Almost all (96%) of suspected HSRs that were skin-patch positive involved fever compared with only 68% of patch test negative suspected HSRs. Ninety-one per cent of skin-patch positive suspected HSRs involved at least three symptoms versus 63% on patch-negative suspected HSRs. All but one skin-patch positive HSRs occurred within 20 days of initiation of abacavir therapy, while negative ‘HSRs’ were often detected weeks later. The exception was on confirmed HSR at 30 days: it was speculated that the patient might have delayed taking their abacavir after it was prescribed.

Although this study is not as rigorous at the PREDICT study, it confirms that suspected HSRs are more likely to prove to be ‘false positives’ in African American patients than in those of white ethnicity and more often lack the defining symptoms of fever and/or rash.

Dr Elizabeth Philips, presenting, concluded that standardised B*5701 testing in patients of all ethnicities will therefore reduce instances of misdiagnosis of HSR and also situations in which abacavir is inappropriately withdrawn from patients who could have benefited from it.

Clinical implications and recommendations

Although just over half of patients who are positive for B*5701 do not develop an HSR, it is thought that they are at very high risk of developing one, and GSK recommends that no patient positive for B*5701 is given abacavir.

GSK is also concerned that physicians do not use patch testing as a substitute for B*5701 screening; it is purely a confirmatory research tool.

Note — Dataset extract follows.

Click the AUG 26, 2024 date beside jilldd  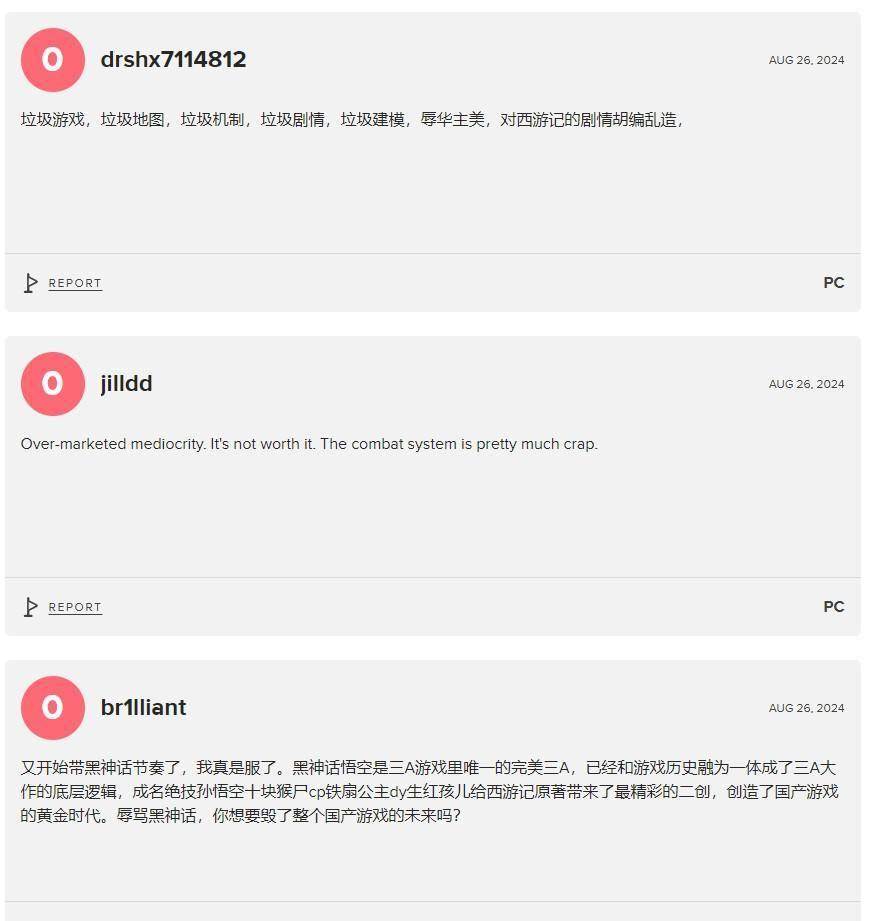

Where patients develop an apparent HSR and abacavir is stopped, GSK currently recommends that the drug is not re-started even if the patient subsequently tests negative for B*5701. The consequences of re-challenge are so serious that the small chance of a false-negative test cannot be neglected and, although this study did not see any, the chance of rare immunological reactions to abacavir that are not related to B*5701 cannot be ruled out.

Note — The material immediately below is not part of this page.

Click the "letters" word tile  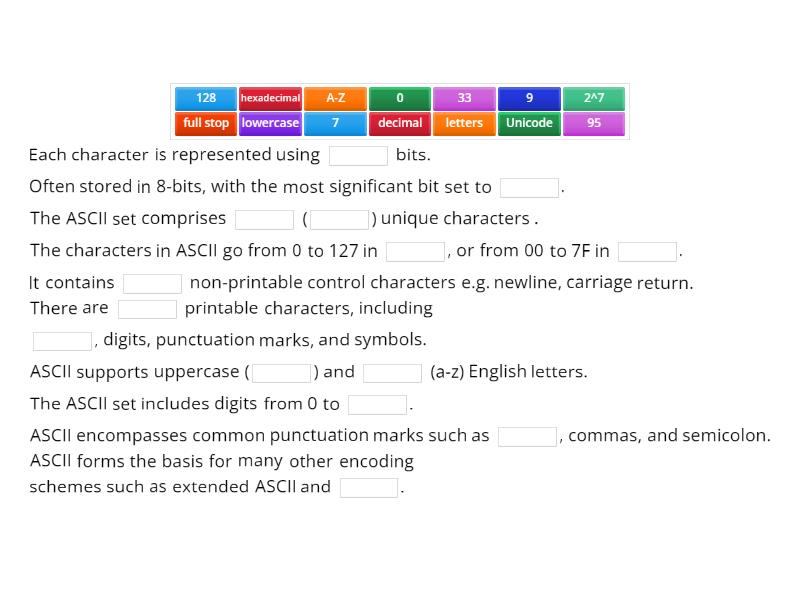(x=464, y=123)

Dr Simon Malal, who presented the PREDICT study, concluded that screening patients for B*5701 significantly reduced the risk of patients developing anything resembling a hypersensitivity reaction and eliminated reactions confirmed with a patch test.

He recommended that all abacavir-naïve patients are screened for B*5701 where the facilities to do so exist, but added that “where screening is not readily available, it is reasonable to initiate abacavir with appropriate clinical vigilance. “Clinical vigilance,” he emphasised, “remains the cornerstone of successful abacavir management.”

During the question and answer session that followed, Dr Malal addressed the issue of cost-effectiveness of B*5701 screening in non-white patients. “My belief is that when you have a mixed population – with whites and Latinos and US blacks – it is worth screening everyone because it’s impossible to discriminate against doing screening in someone on the basis of self-identified, or clinician-identified, ethnicity,” he said.

He concluded by noting that, “screening in open studies is eliminating over-diagnosis [of suspected HSR]. This means that all the patients going on the drug can go onto it with confidence, not facing the anxiety that they may have [HSR], and this means that the over-diagnosis rate goes down. If the cost-effectiveness analyses are done on that basis, even in low prevalence groups, it still has value.”